>>>

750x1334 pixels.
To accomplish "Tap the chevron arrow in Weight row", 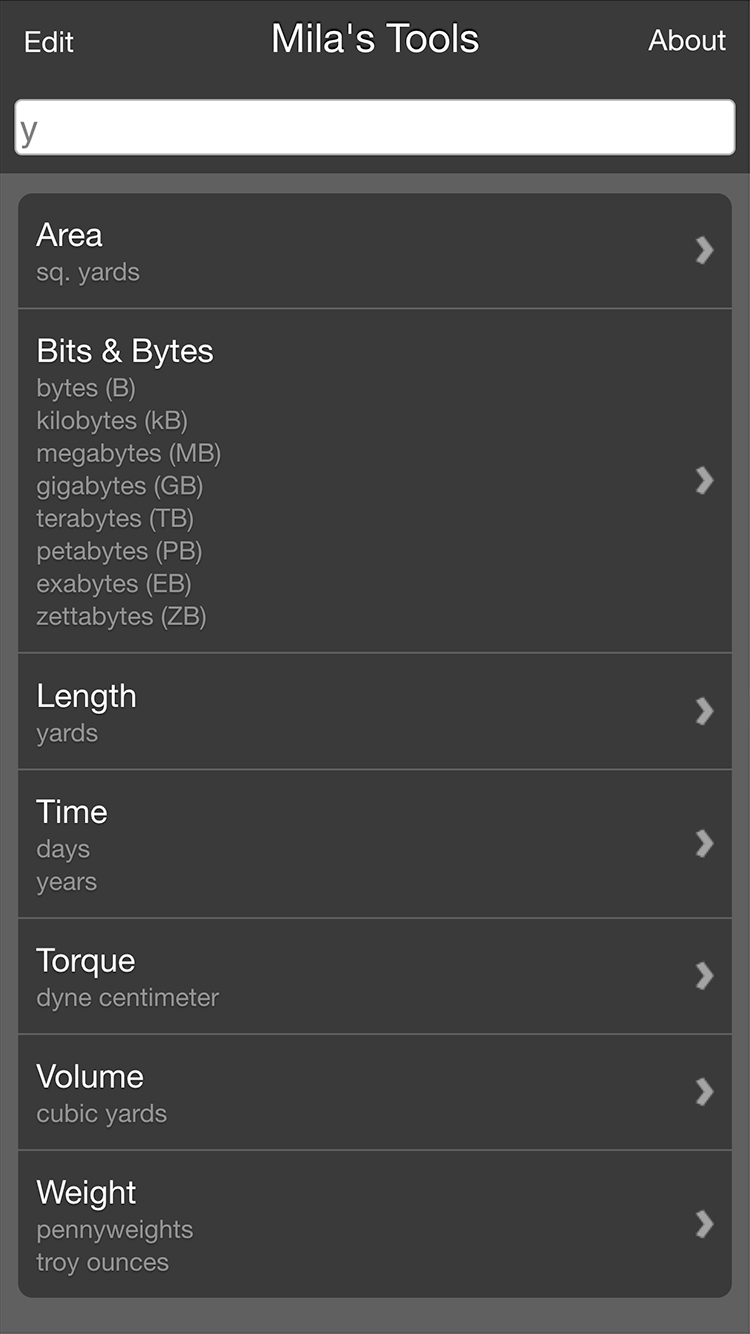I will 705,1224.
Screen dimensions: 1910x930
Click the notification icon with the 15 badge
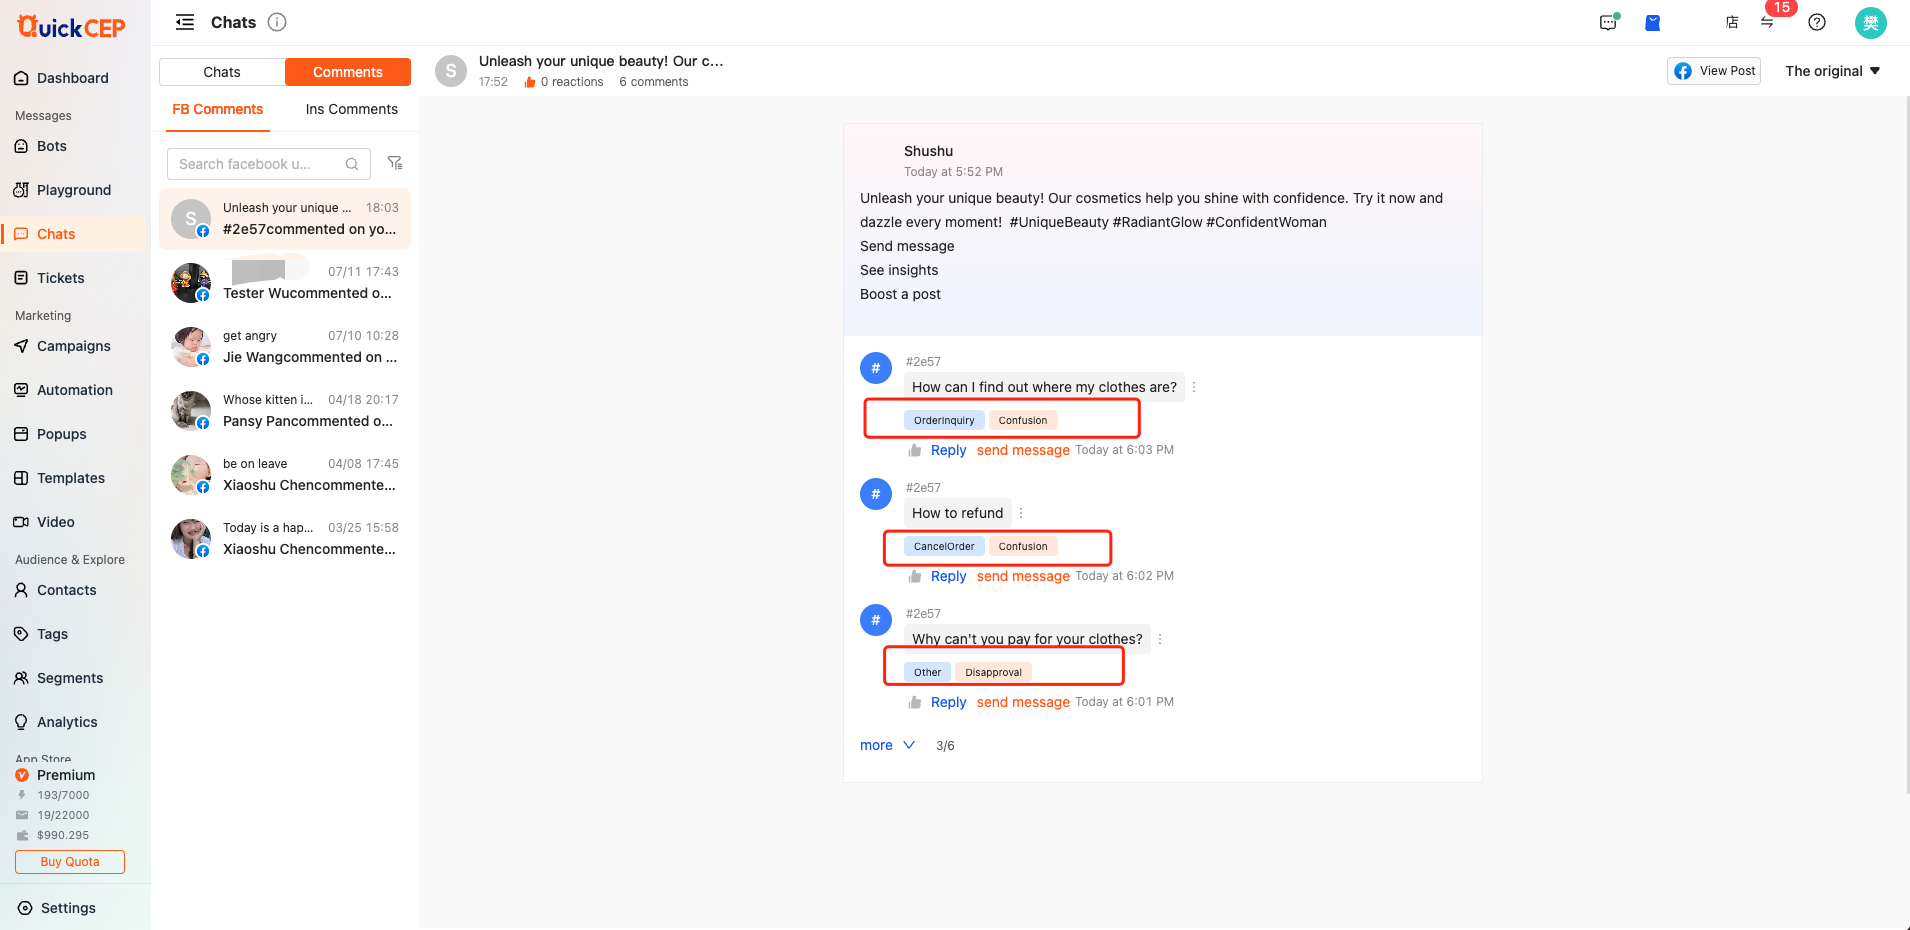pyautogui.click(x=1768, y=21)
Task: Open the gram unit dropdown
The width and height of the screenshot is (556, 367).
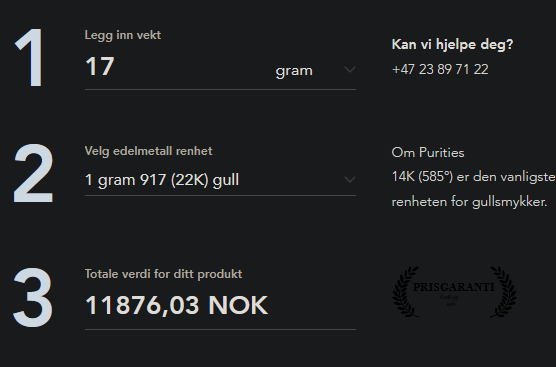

<<<

◆ **Problem details**
Copy exactly, please, the lines that run from the line holding "Screen dimensions: 1910x930" through the closing line of the material above, omitting every picture.

◆ **Task solution**
Screen dimensions: 1910x930
Click the notification icon with the 15 badge
pyautogui.click(x=1768, y=21)
Task: Open the gram unit dropdown
The width and height of the screenshot is (556, 367).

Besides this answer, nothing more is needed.